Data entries
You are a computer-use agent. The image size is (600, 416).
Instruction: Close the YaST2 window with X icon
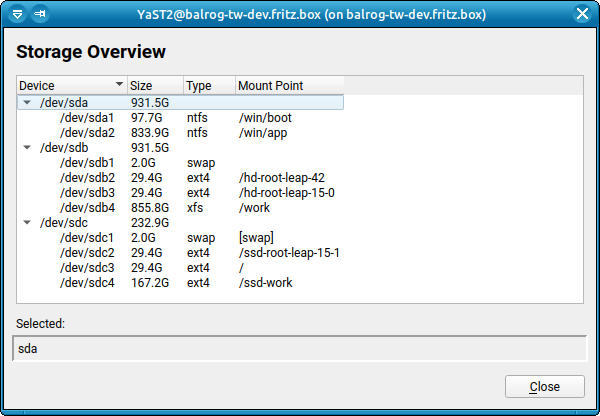(582, 14)
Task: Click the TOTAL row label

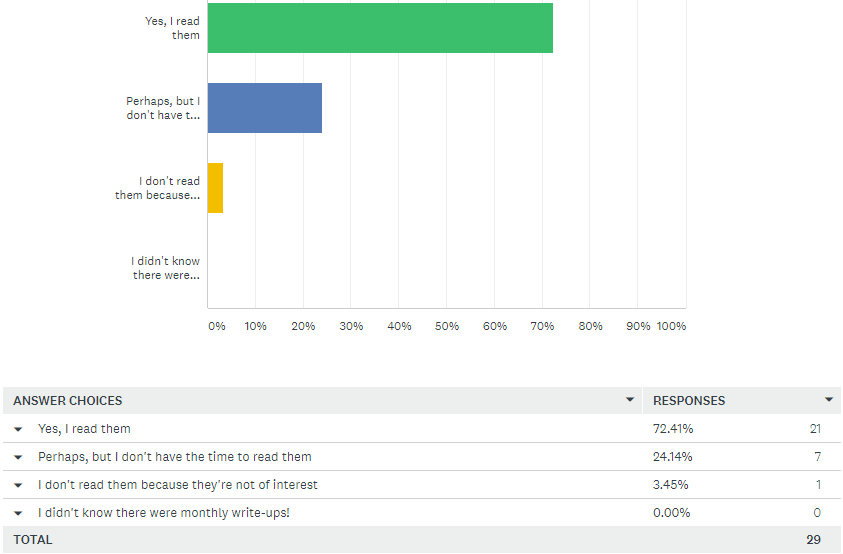Action: (x=33, y=540)
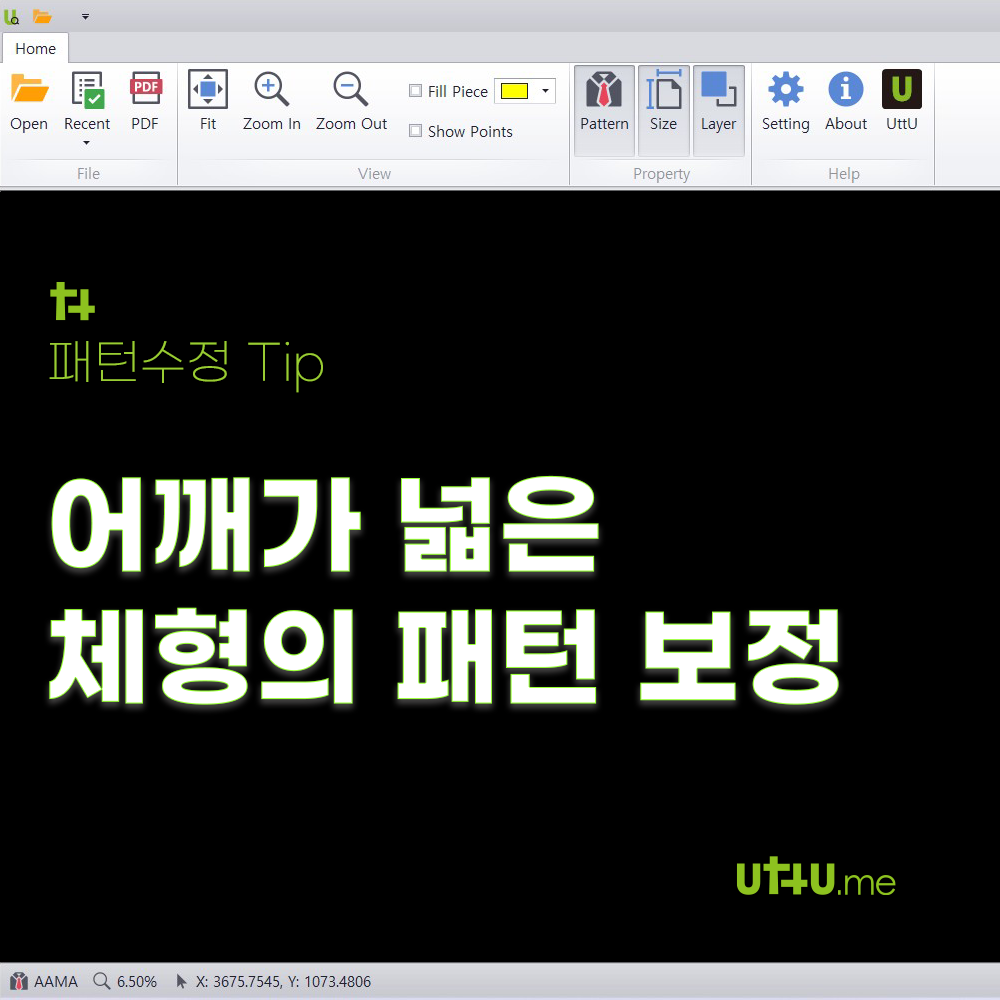The width and height of the screenshot is (1000, 1000).
Task: Zoom In on the pattern view
Action: [x=271, y=100]
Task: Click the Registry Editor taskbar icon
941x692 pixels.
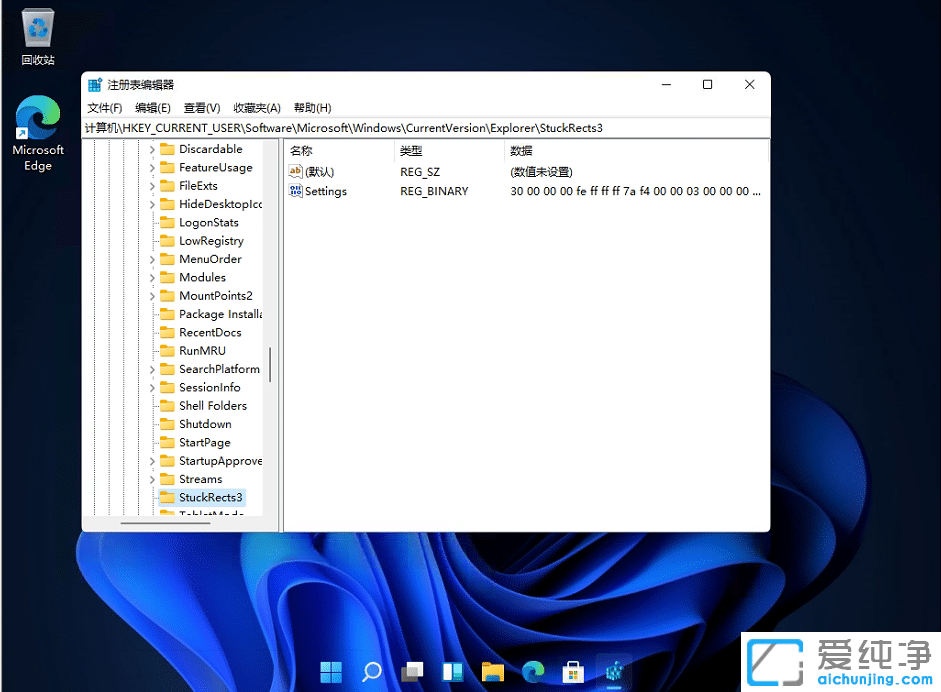Action: point(613,671)
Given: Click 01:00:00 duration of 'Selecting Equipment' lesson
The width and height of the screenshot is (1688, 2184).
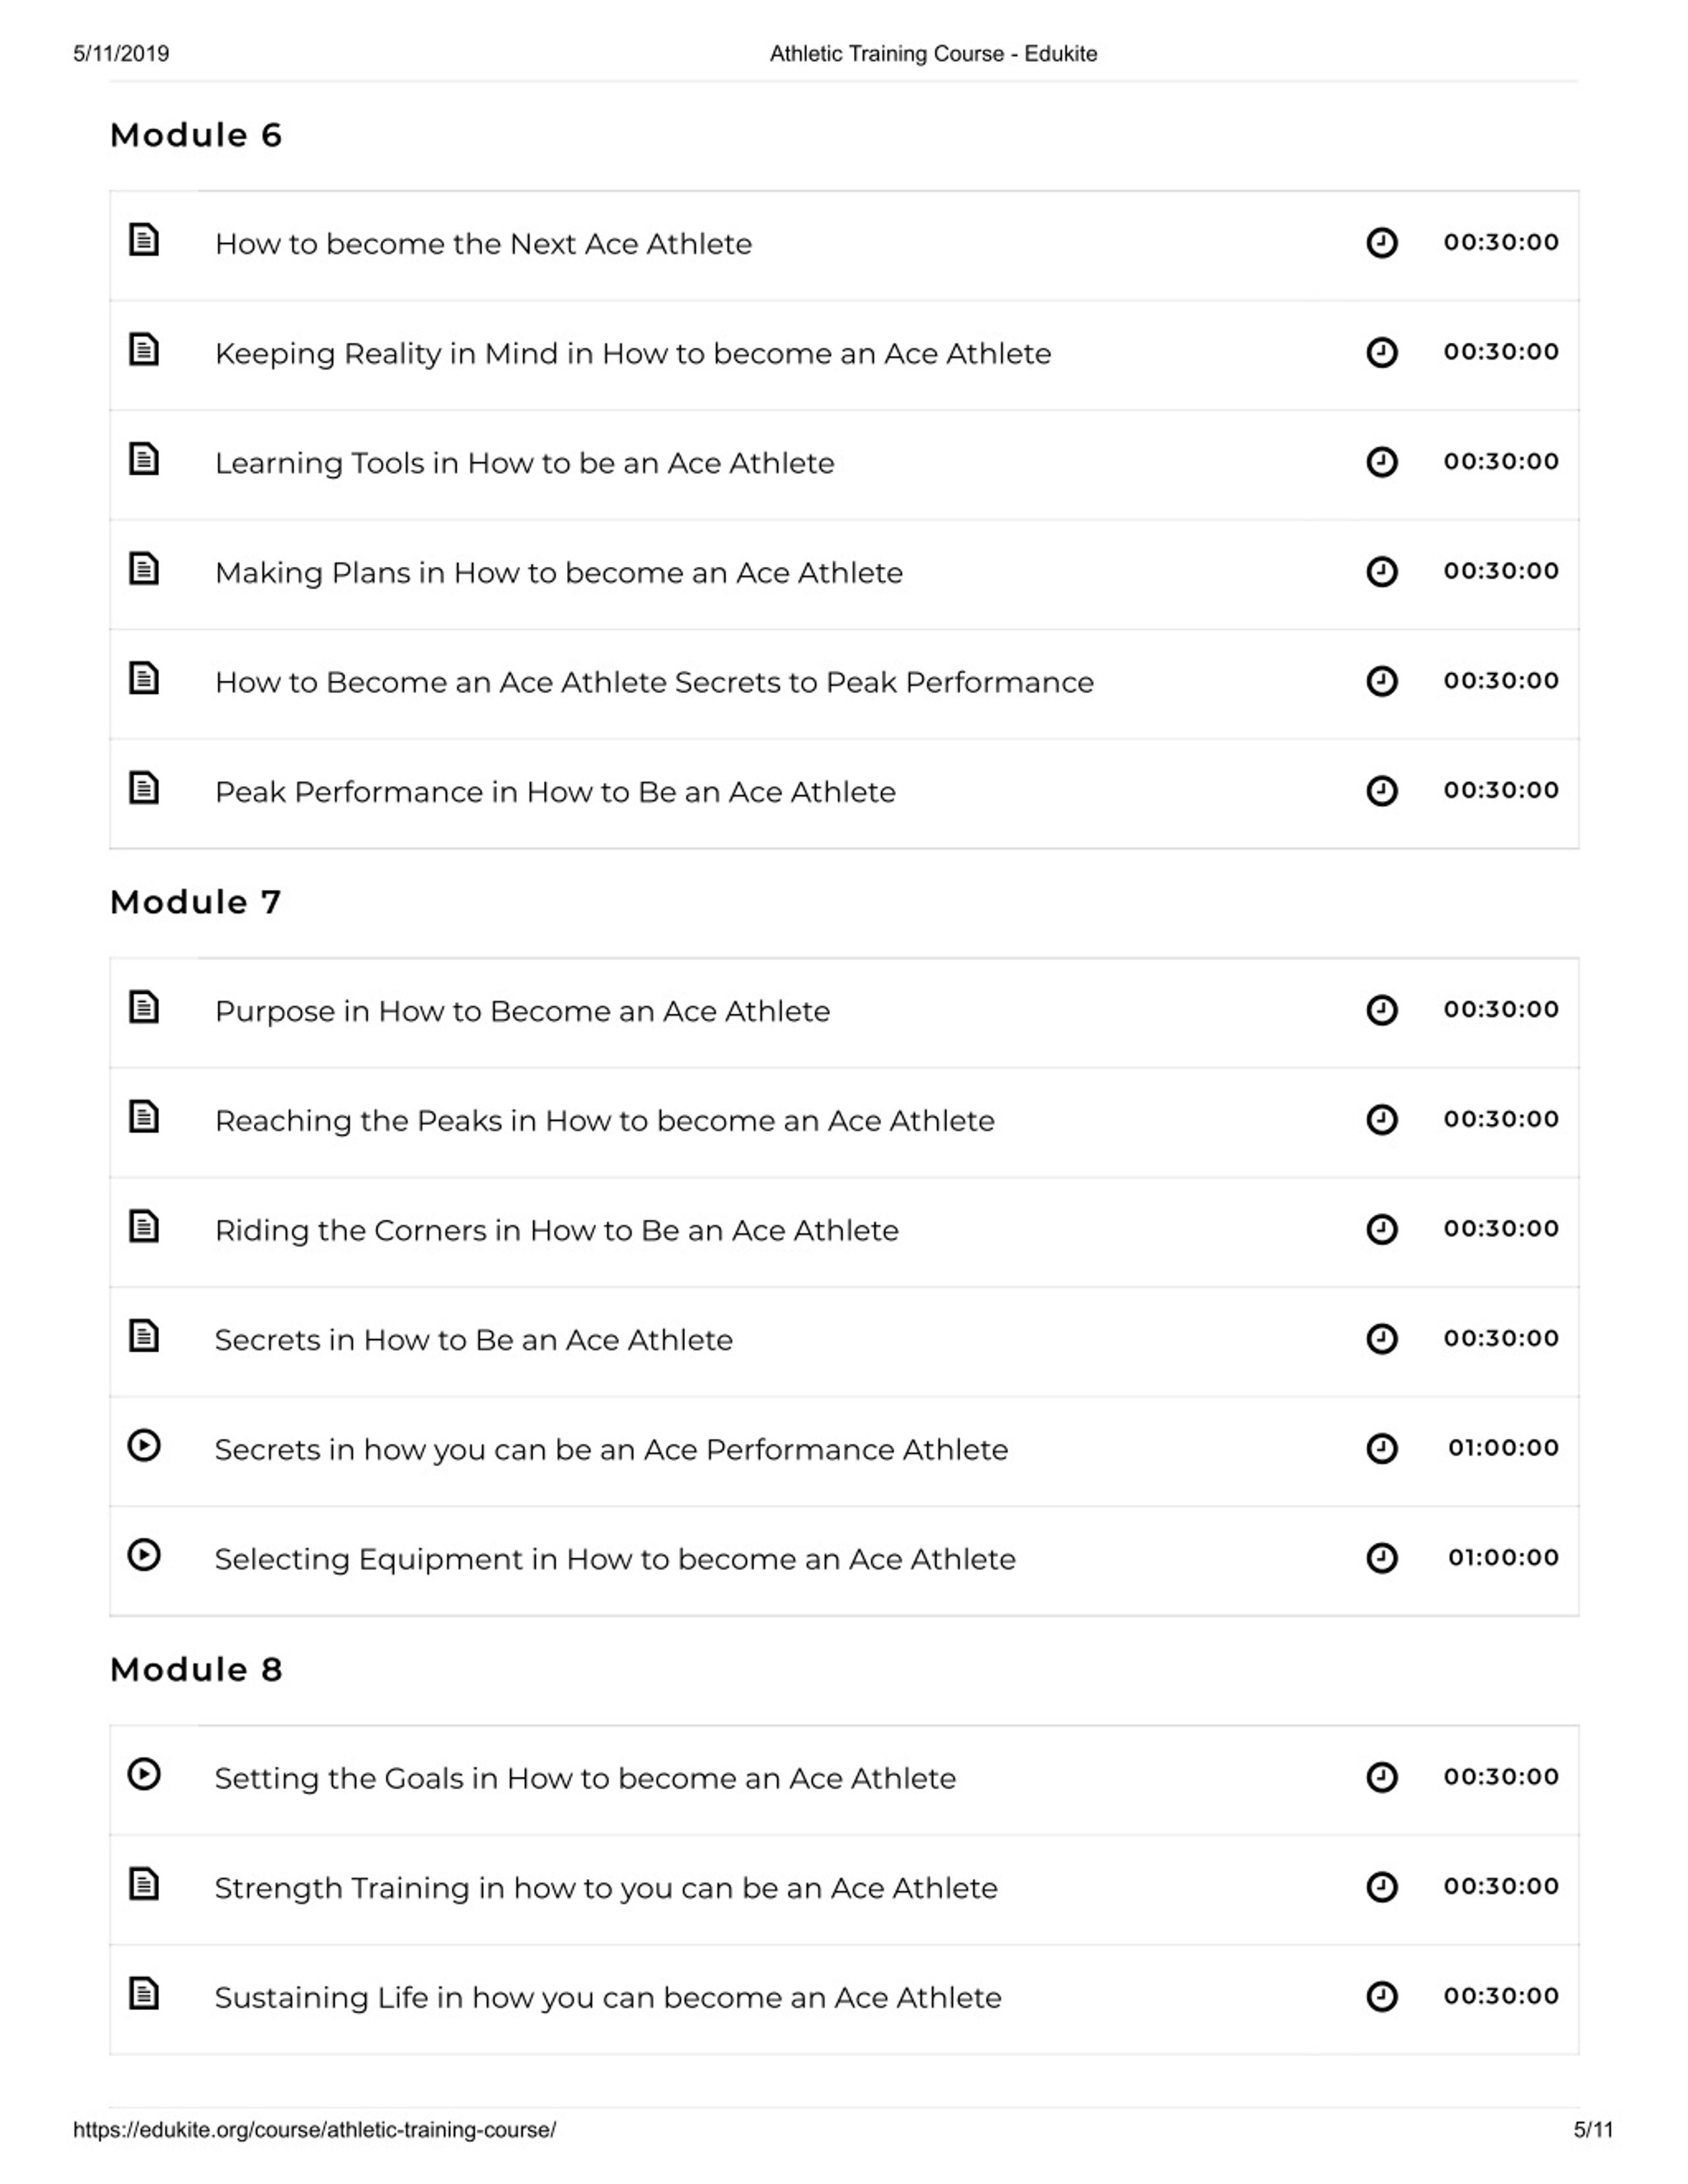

Directions. Your answer must be the records above, word for word, with every picture left out.

Exercise result.
You are a computer-use agent. The image size is (600, 416).
Instruction: Close the YaST2 window with X icon
(582, 14)
Task: Click the TOTAL row label

Action: (x=33, y=540)
The width and height of the screenshot is (1000, 1000).
Task: Zoom In on the pattern view
Action: [x=271, y=100]
Task: Click the Registry Editor taskbar icon
941x692 pixels.
Action: point(613,671)
Given: Click 01:00:00 duration of 'Selecting Equipment' lesson
The width and height of the screenshot is (1688, 2184).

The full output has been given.